1. ## Exponential Growth

So, a scientist is growing a colony of bacteria. After 2 hours, there are 40 bacteria. After 3 hours, there are 120 bacteria. If the population of bacteria grows exponentially, then how many bacteria will there be after 4 hours?

We have (2, 40), (3, 120), and we need to find (4, ?). I've done the following:
$\displaystyle 40=ae^2k$, and $\displaystyle 120=ae^3k$
2) $\displaystyle a=40/e^2k$
3) $\displaystyle 120/40=(40/e^2k)e^3k$
4) $\displaystyle 3=3^3k/e^2k$

That's where I am. In most of the examples I've seen, in step 3, the equation is usually being multiplied by something simple, like $\displaystyle e^4k/e^2k$, but for this one, I guess I have to divide $\displaystyle e^3k/e^2k$, which in step 4, I am confused.

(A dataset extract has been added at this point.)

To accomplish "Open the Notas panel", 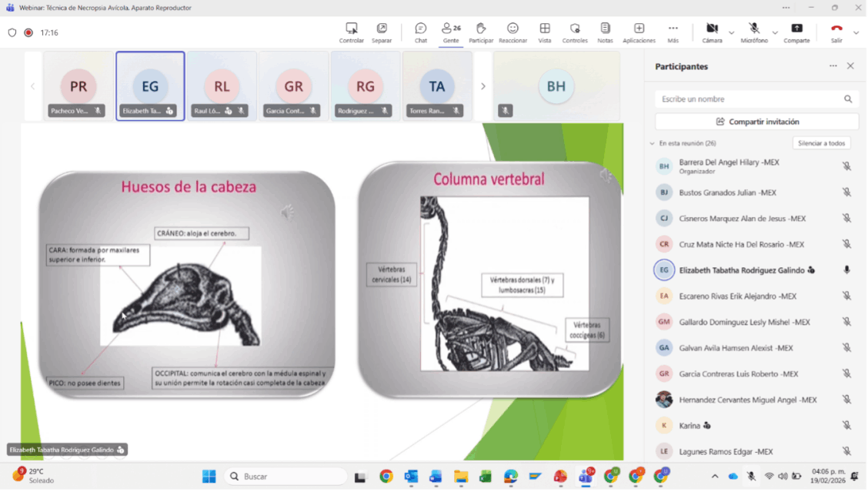I will (606, 29).
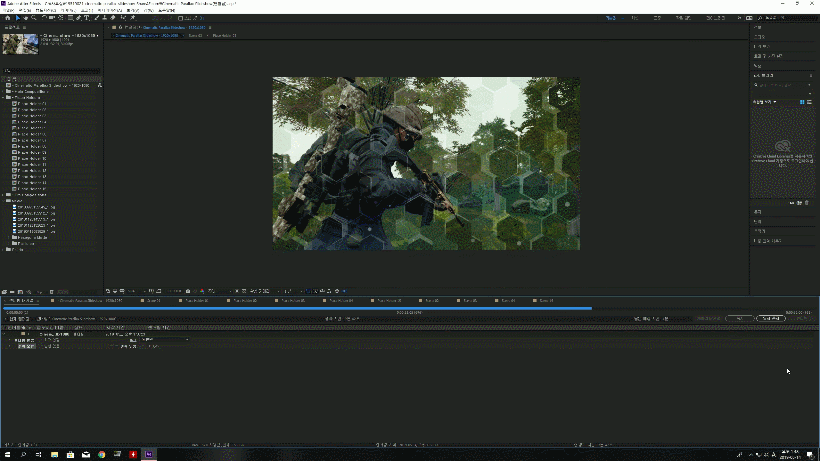This screenshot has width=820, height=461.
Task: Select the Selection (arrow) tool
Action: pos(16,17)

2. Originally Posted by BeSweeet
So, a scientist is growing a colony of bacteria. After 2 hours, there are 40 bacteria. After 3 hours, there are 120 bacteria. If the population of bacteria grows exponentially, then how many bacteria will there be after 4 hours?
Exponential functions can have any base, not just e. In this case, the colony of bacteria is trippling every hour. So the base is 3.

Say the colony started with 'a' bacteria $\displaystyle a * 3^0$.
After one hour it had $\displaystyle a * 3^1$.
After two hours it had $\displaystyle a * 3^2$.
After three hours it had $\displaystyle a * 3^3$.
After four hours it will have $\displaystyle a * 3^4$ or the number after three house times 3.

Notice what is changing in this sequence - the exponent. That makes this an exponential (when the variable is in the exponent).

If you want to see this using the $\displaystyle P = ke^{rt}$ formula, then follow this:

$\displaystyle 40 = k e^{r*2}$
$\displaystyle 120 = k e^{r*3}$ or $\displaystyle 40 = \frac{k e^{r*3}}{3}$
Since $\displaystyle 40 = 40$ you can say $\displaystyle k e^{2r}=\frac{k e^{3r}}{3}$
Multiply both sides by $\displaystyle \frac{3}{k}$ to get $\displaystyle 3e^{2r}=e^{3r}$
Then $\displaystyle 3=e^r$.

Plugging this back in to the $\displaystyle P = ke^{rt}$ you get $\displaystyle P = k*3^t$, which is the same as what is in the series above.